* **Task description**
Write out word for word the part of the AVR assembly tutorial below that opens with the words containing "Firstly, we are" and closes with "will add them.".

* **Text passage**
# # #

Using Atmel Studio 7 Assembly code, I will explain the CNIC digits to an AVR Microcontroller in this tutorial.
Video
Moreover, If you want to perform and understand CNIC Digits to an AVR Atmega32 Microcontroller. Then, please watch this Video given below
Write and assemble a program to add all the single digits of your CNIC numbers and save
the result in data memory in consecutive location then output this data to Port B.
Explanation of CNIC Digits to an AVR Microcontroller
We will create a program that adds all the single digits in your CNIC numbers and saves the result in a series of locations in the data memory, and then outputs this information. Furthermore, If you don’t want to use your ID number, choose 7 random single-digit numbers.
Use the simulator to single step through the program, checking the flags and I/O ports after each instruction has been completed.
. INCLUDE “M32DEF.INC”
Firstly, we are including here a header file.
.ORG 0x00
.ORG is used for a purpose to give memory a location.
LDI R25, 0XFF
Here R25 is a general-purpose register, in which we have loaded a value, and this value will pass to the data direction register to configure it for output.
OUT DDRC, R25
This data direction register is configured for output.
Moreover, instead of taking an Identification Number, we will take any seven consecutive values and will add them.
We will load values in registers R16 to R22.
Loading Register Values:
LDI R16, 0X03
LDI R17, 0X07
LDI R18, 0X08
LDI R19, 0X09
LDI R20, 0X0A
LDI R21, 0X01
LDI R22, 0X50
Adding Register Values
ADD R16, R17
ADD R16, R18
ADD R16, R19
ADD R16, R20
ADD R16, R21
ADD R16, R22
These all instructions will execute, and the result is stored in R16.
STS 0X23, R16
To store values in memory, this instruction is used.
STS command uses two parameters. First, it stores memory address, and second is any general-purpose register, from where we will pick value.
OUT PORTC, R16
The value which was stored in R16 is output on PORTC.
Now, we will build our solution by clicking an F7 key. Moreover, debug the code. Then click on Processor status.

# # #

* **Excerpted data**
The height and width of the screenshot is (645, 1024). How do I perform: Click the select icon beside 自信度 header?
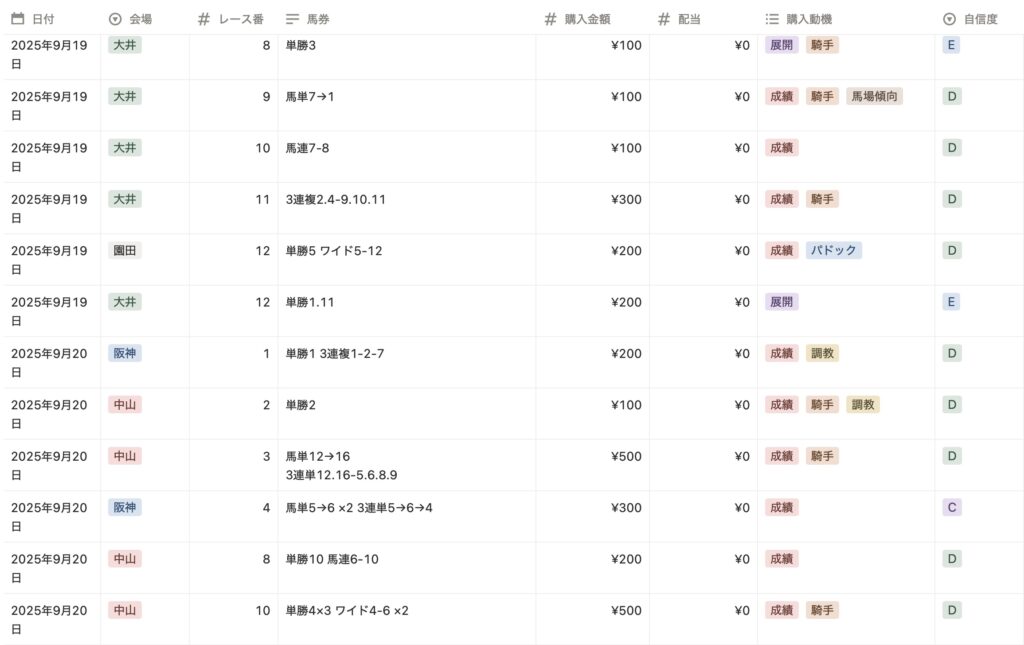949,19
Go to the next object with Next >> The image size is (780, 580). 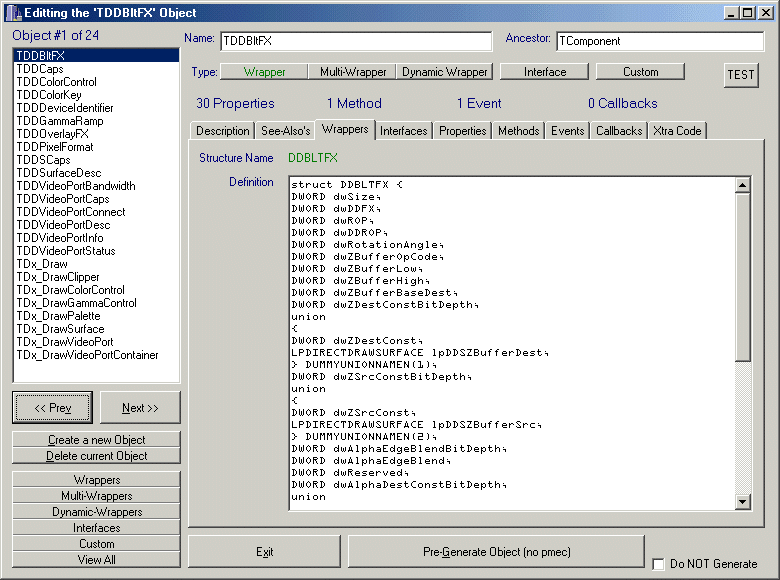pos(140,408)
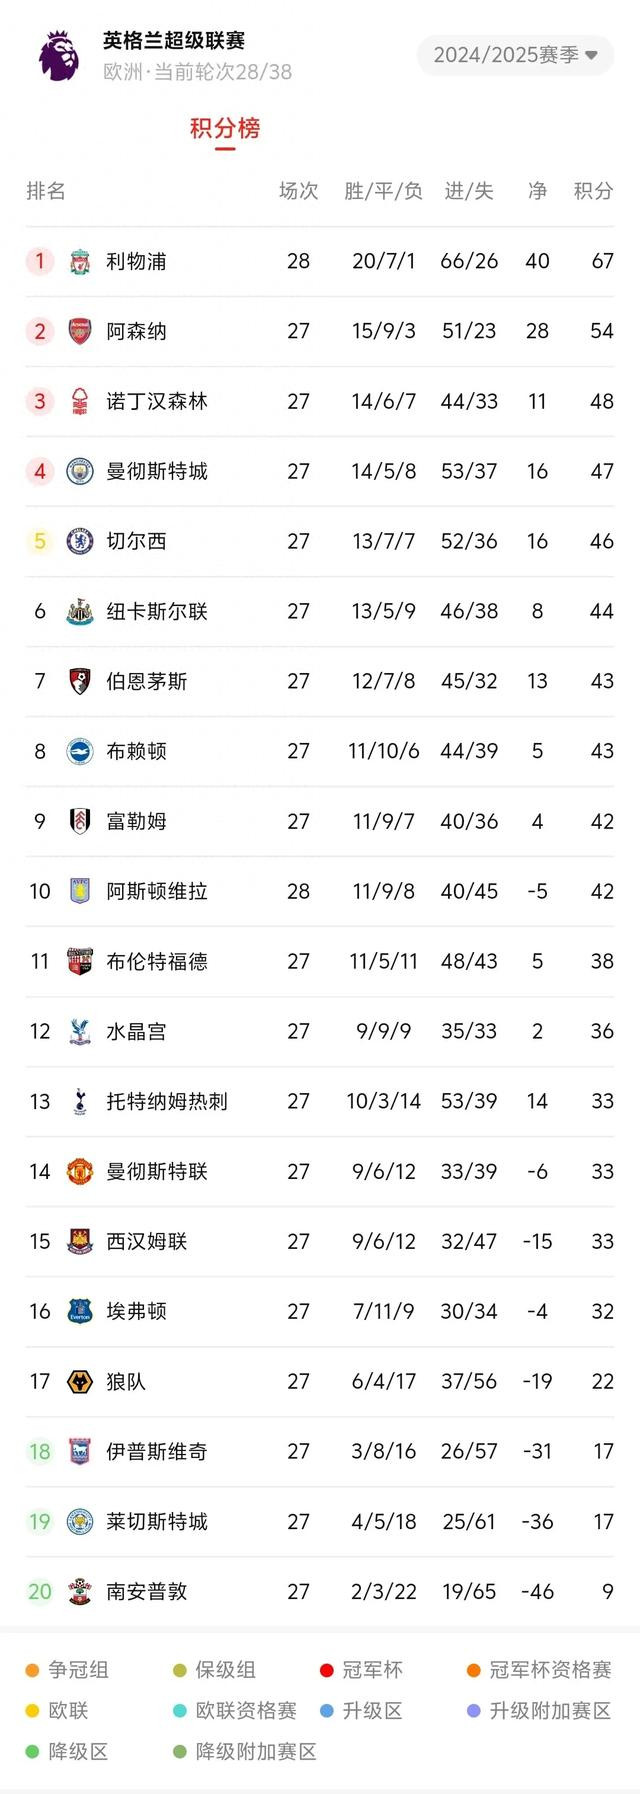Screen dimensions: 640x1794
Task: Click the Chelsea club badge
Action: coord(80,542)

# # #

* **Written solution**
Firstly, we are including here a header file.
.ORG 0x00
.ORG is used for a purpose to give memory a location.
LDI R25, 0XFF
Here R25 is a general-purpose register, in which we have loaded a value, and this value will pass to the data direction register to configure it for output.
OUT DDRC, R25
This data direction register is configured for output.
Moreover, instead of taking an Identification Number, we will take any seven consecutive values and will add them.